The word “India” is derived from the river Indus. The first evidence of human settlement in the Indian sub-continent dates back to 6000 BCE. These settlements expanded around 3000 BCE. The Indus valley civilization flourished till the coming of the Aryans. Indus valley civilization was highly urbanized, based on agriculture and commerce.

Social, economic and political changes that happened after the civilizations of Indus and Aryans are depicted in the two great epics of India, the Ramayana and the Mahabharata. The old Vedic culture gave way to the pragmatism of the Upanishads, and this in turn stimulated the rise of reformers like Vardhaman Mahavira and Gautama Buddha around the 5th century BCE, who offered Hinduism new teachings from which arise two religions of Jainism and Buddhism.

The empires mentioned in the Epics were centered around today’s Delhi, but as the Aryans colonized more of the sub-continent, the centre of power shifted and the capitals of the great dynastic empires of ancient India were in the area today covered by the state of Bihar. These dynasties included the Nandas (3rd century BCE) who stopped Alexander the Great from entering the Gangetic plain (326 to 325 BCE), the Mauryas (2nd to 1st century BCE) whose zenith was the empire of Ashoka, and the Guptas (4th century CE) in whose time Kautilya wrote the famous Arthashastra, or Treatise on Government. The last great empire in this period of Indian history was that of Harsha in the 7th century CE.

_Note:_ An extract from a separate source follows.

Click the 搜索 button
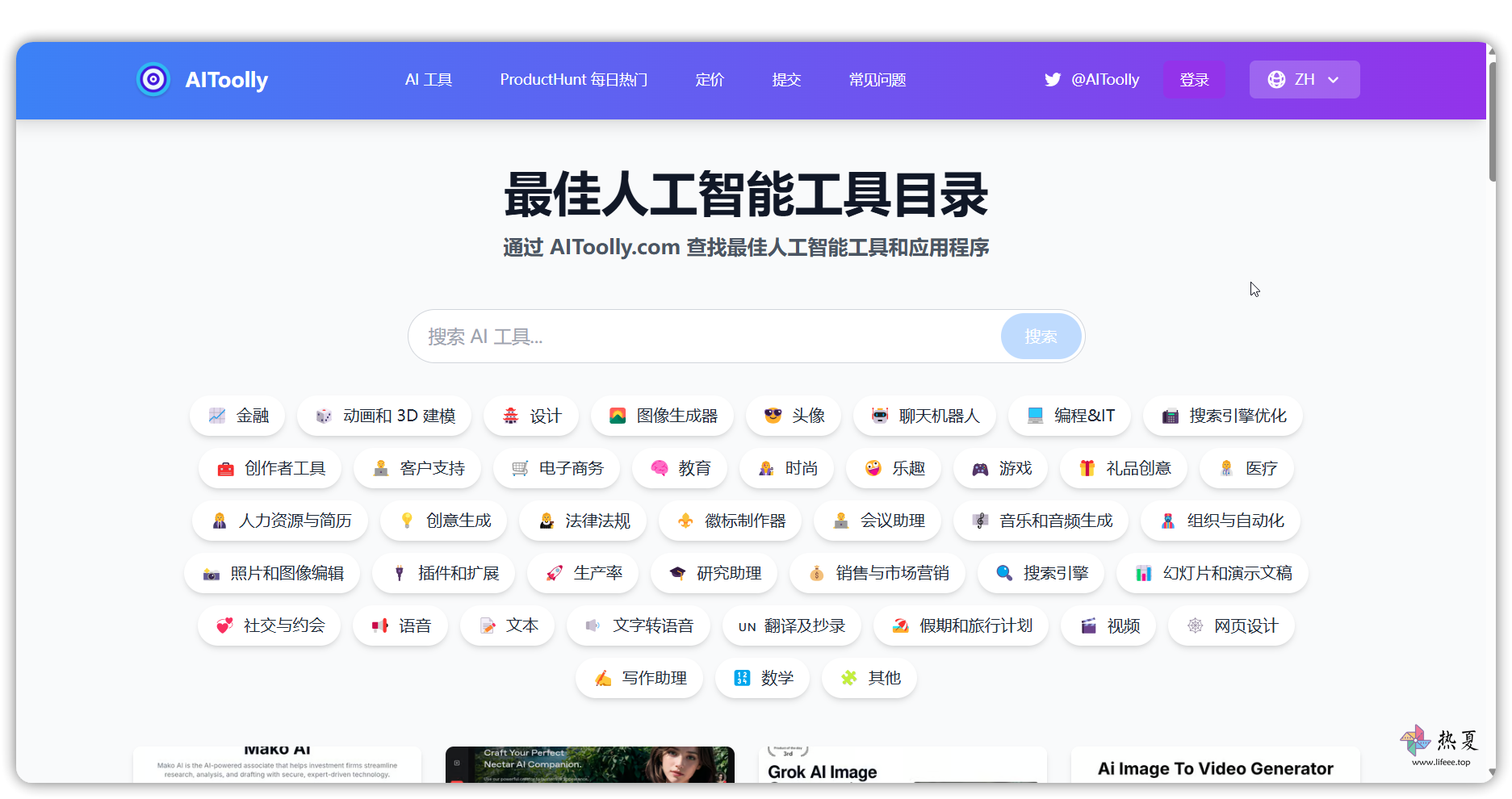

The Turks and the Mongols penetrated into India from the North in waves beginning in the 11th century, which ultimately culminated in the establishment of the Mughal Empire (1526 to 1857); The Portuguese (Vasco de Gama landed at Calicut (Kozhikode) in 1498; the Dutch, the French and the British discovered the sea routes which allowed them to enter India from the sea, initially as traders and later as colonizers.

The British compete with French (the first Anglo-French war was fought in 1748) for inexhaustible natural wealths of India. The British exploited India till 1947, when people fighting for India’s independence achieved freedom with their leader Mahatma Gandhi who formulated the path of non-violent resistance.